In continuation to this work, [⁷] explores the use of clustering techniques to identify common features that might be treated as independent features using any other standard opinion mining approach.

[²²] applies the Chi-square test statistical measure to detect the polarity of the sentiment words based on the difference in their counts in the positive and negative reviews. The work addresses the polarity difference of words at the domain level but does not attempt to study the polarity change that might be visible at the feature level.

[¹⁶] proposes a method to automatically build context-sensitive, domain-specific sentiment lexicons using user ratings as emotional signals. The paper takes into account the change in polarity of sentiment words with respect to the associated features to assign a score to each sentiment word, which helps to find the intensity and the polarity of the sentiment word with respect to that particular feature.

But the work fails to filter out the words that might be occurring in either of the categories just by chance and there might not be any significant differences in their occurrences in positive and negative reviews.

[¹] presents a comparative study of various feature extraction methods used in literature to extract features from user reviews. [²] proposes a method to extract the aspect-based nouns from the literature survey using a method based on the Latent Dirichlet Algorithm (LDA) [³].

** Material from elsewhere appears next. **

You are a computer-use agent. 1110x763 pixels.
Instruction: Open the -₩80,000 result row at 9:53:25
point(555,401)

The paper also proposes a method to find the polarity of sentiment words based on their occurrences in reviews of different polarities. The polarity of the sentiments calculated is domain-specific and not aspect-based.

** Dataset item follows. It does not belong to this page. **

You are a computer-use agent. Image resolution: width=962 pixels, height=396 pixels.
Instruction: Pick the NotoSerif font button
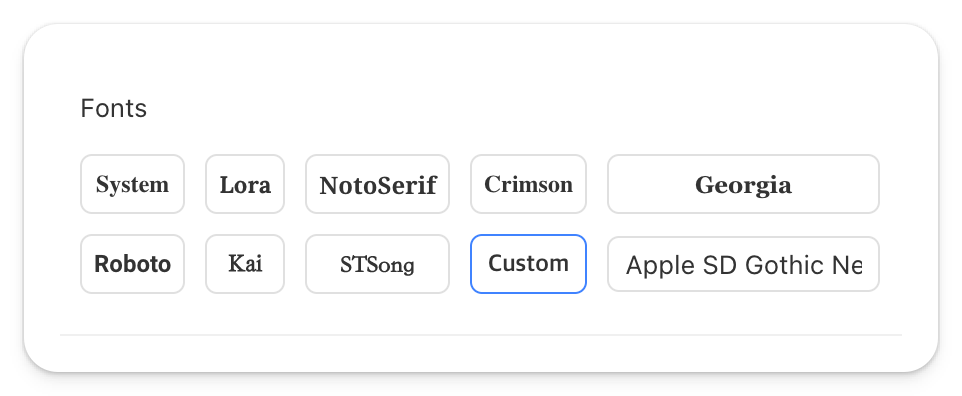coord(377,184)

[⁵] proposes a method to extract implicit aspects from opinionated documents using Conditional Random Fields [²⁶].

3 Proposed Methodology

The proposed work attempts to find the aspects and the aspect-based polarity of sentiment words in user reviews without the use of a sentiment lexicon.

We first attempt to extract the aspects from the user reviews, and then we attempt to find the associated sentiment words and the aspect-based polarity of those sentiment words using the Chi-square test statistical measure.

We POS tag [²⁴, ²⁵] the reviews and consider only nouns as the part of speech that contribute to product features. But not all nouns can contribute to product features, and we consider only the nouns that occur in close association with adjectives as feature nouns.

The assumption is based on the observation that since the person is interested in describing his/her experience with using a particular product or its feature, he/she will be expressing their sentiments about a product or a feature in the reviews; making use of adjectives.

But other randomly occurring nouns will not have such sentiment words associated with them. Hence, we consider only those nouns accompanied by adjectives as feature nouns. For example, if we have a sentence from the cell phones domain:

My friend advised me to buy this awesome mobile because it has this stunning look and attractive features [¹]. POS tagging of the above sentence would give us:

My_PRP friend_NN advised_VBD me_PRP to_TO buy_VB this_DT awesome_JJ mobile_NN because_IN it_PRP has_VBZ this_DT stunning_JJ look_NN and_CC attractive_JJ features_NNS

The nouns occurring in the above sentence are friend, mobile, look, and features. Out of these, the nouns we would be interested in are look, mobile and features since they belong to the domain of cell phones.

As seen, the nouns mobile, look and features have some adjectives associated with them since the users want to express their opinions about the features but the noun friend does not have any adjectives associated with it.

As it is not a feature related to mobile phones, the user is not interested in expressing an opinion on it in a review post. We also filter out the randomly occurring feature nouns that occur very sparsely in the dataset by considering only the nouns that appear above a particular threshold.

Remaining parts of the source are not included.